◆ **Exercise material**
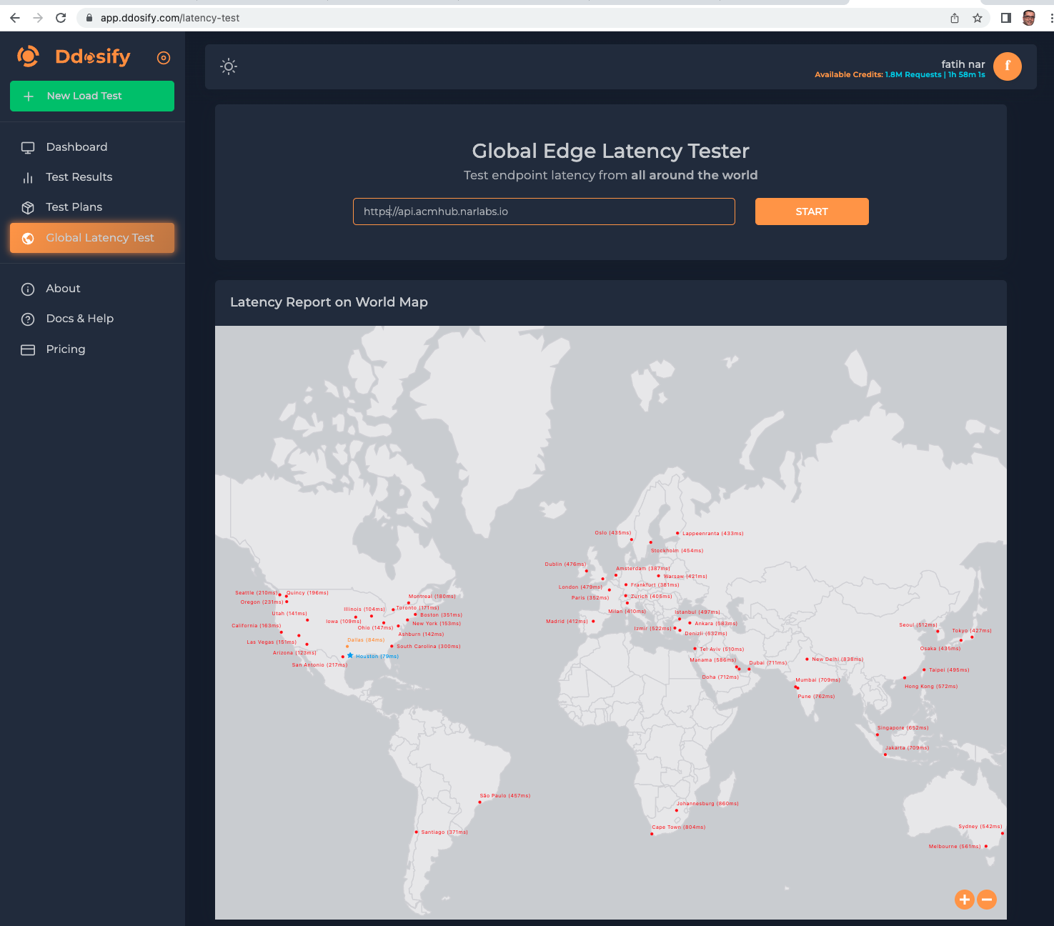Toggle light mode with the sun icon
1054x926 pixels.
[x=229, y=67]
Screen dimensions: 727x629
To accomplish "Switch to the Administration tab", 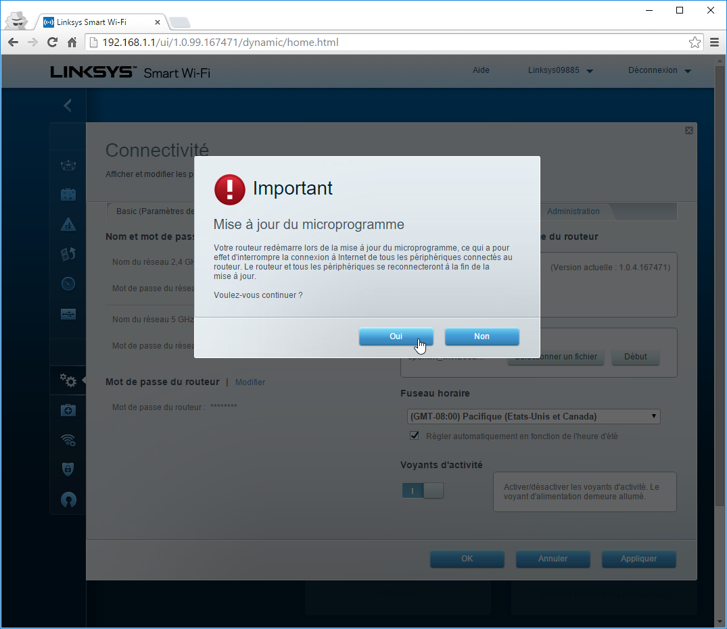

◆ **What to do**
Return the lines from the one containing "Screen dimensions: 727x629" through the last line of the records, both included, exactly as written and with no pictures.

◆ **Exercise output**
Screen dimensions: 727x629
To accomplish "Switch to the Administration tab", 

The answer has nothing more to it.